18 de febrero de 2011

El día que esté viejo

El día que esté viejo y ya no sea el mismo, ten paciencia y compréndeme.
Cuando derrame comida sobre mi camisa y olvide como atarme mis zapatos, tenme paciencia; recuerda el tiempo que pasé enseñándote a hacer las mismas cosas.
Si al conversar conmigo, repito y repito las mismas palabras y sabes de sobra como termina, no me interrumpas y escúchame. Cuando eras pequeño, a la hora de dormir, tuve que contarte muchísimas veces el cuento que tanto te gustaba hasta que cerrabas los ojitos.
Cuando me veas inútil e ignorante frente a todas las cosas tecnológicas que ya no podré entender, te suplico que me des todo el tiempo que sea necesario y no cedas a lastimarme con burlas. Acuérdate cuando te enseñaba tantas cosas. Mucho de lo que sabes: comer, vestirte y cómo enfrentar la vida tan bien como lo haces, es producto de mi esfuerzo y perseverancia.
Cuando, mientras conversamos, me llegue a olvidar de qué estábamos hablando, dame todo el tiempo que sea necesario hasta que recuerde, y si no puedo hacerlo no te impacientes; tal vez no era importante lo que hablaba y lo único que quería era estar contigo y que me escucharas en ese momento.
Cuando mis piernas fallen por estar cansadas de andar dame tu mano tierna para poder apoyarme como lo hice contigo cuando comenzaste a caminar con tus débiles piernitas.
Por último, cuando algún día me oigas hablar de mi muerte, no te enfades. Algún día entenderás que esto no tiene que ver con tu cariño o cuánto te ame. Trata de comprender que ya sólo estaré sobreviviendo, y eso no es vivir. Siempre quise lo mejor para ti y he preparado muchos de los caminos que has debido recorrer. Piensa entonces que con este paso final, estaré construyendo para ti otra ruta en otro tiempo, pero siempre contigo.
No te sientas triste, enojado o impotente por verme así. Dame tu corazón, compréndeme y apóyame mientras me estoy yendo, como lo hice contigo cuando empezaste a vivir. Dame amor y paciencia, que te devolveré gratitud y sonrisas con el inmenso amor que tengo por ti.

Atentamente

Tu viejo.

1 comentario:

  1. La frase: si yo te olvido, por favor no te olvides de mi... me resulta tierna e impactante.

    Todavía no llegué a esa época donde uno tiene que hacerse cargo de sus mayores, es decir lo padres ó algún familiar directo. Pero me entristece ver como algunos de esos mayores son prácticamente apartados del núcleo familiar, se les presta una mínima atención y reciben, poco o nada de cariño.

    Se podría entender que esa relación familiar no sea buena porque a lo largo de los años, la vida familiar tampoco fue buena. Si nunca hubo ese vinculo afectivo o, se rompió por circunstancias irreparable, es de entender que ahora en la vejez no se creará ningún vinculo y, pueda llegar a convertirse en una carga.

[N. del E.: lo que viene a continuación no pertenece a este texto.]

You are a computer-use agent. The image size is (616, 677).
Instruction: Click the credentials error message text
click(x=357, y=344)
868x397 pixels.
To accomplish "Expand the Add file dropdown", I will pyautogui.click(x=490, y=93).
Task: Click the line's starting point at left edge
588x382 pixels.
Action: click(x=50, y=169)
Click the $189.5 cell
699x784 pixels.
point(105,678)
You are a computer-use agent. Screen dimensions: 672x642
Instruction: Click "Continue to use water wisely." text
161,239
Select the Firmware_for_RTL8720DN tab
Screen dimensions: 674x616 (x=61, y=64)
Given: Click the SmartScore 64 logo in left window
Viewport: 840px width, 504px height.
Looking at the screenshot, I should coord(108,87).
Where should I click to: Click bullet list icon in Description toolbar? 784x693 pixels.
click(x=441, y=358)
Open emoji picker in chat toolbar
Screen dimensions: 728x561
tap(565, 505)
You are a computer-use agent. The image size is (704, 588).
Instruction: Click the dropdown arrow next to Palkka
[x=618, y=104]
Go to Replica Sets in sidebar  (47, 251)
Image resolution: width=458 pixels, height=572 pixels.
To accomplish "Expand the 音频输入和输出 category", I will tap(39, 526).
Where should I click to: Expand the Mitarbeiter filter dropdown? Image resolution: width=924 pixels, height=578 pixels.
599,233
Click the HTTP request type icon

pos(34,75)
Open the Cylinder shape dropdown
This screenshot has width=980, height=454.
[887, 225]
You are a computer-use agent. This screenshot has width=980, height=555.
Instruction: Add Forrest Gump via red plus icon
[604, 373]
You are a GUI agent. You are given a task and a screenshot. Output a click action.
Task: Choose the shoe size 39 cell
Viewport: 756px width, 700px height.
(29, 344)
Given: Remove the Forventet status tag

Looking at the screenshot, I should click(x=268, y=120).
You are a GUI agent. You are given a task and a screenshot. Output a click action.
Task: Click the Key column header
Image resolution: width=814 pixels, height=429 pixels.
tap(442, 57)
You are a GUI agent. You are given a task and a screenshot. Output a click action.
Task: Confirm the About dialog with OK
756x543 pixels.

    Hay padres severos, malos, .... al igual que hay hijos severos, malos... Puedo comprender que a un padre malo, tenga un hijo que con la madurez se comporte mal con él. Pero no me cabe en la cabeza que padres extraordinarios, que han demostrado siempre amor por sus hijos, se dejaran la piel por sacarlos adelante e hiciesen de ellos alguien con un porvenir, se vean ahora arrinconados, ignorados e incluso maltratados por su hijos/as, nueros/as.

    Alguien que no quiere y cuida de sus mayores desinteresadamente, estoy convencida que nunca formará un hogar feliz y, la historia volverá a repetirse.